[対象の行]

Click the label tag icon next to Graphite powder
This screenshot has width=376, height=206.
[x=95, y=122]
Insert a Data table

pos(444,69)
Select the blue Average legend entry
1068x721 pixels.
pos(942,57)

[短い課題]
上のすべての行を、空行を除いてMarkdownの表に変換してください。列は行番号を入れる「番号」と、その行を入れる「内容」の二つとします。

[最終解答]
| 番号 | 内容 |
|---|---|
| 1 | Click the label tag icon next to Graphite powder |
| 2 | This screenshot has width=376, height=206. |
| 3 | [x=95, y=122] |
| 4 | Insert a Data table |
| 5 | pos(444,69) |
| 6 | Select the blue Average legend entry |
| 7 | 1068x721 pixels. |
| 8 | pos(942,57) |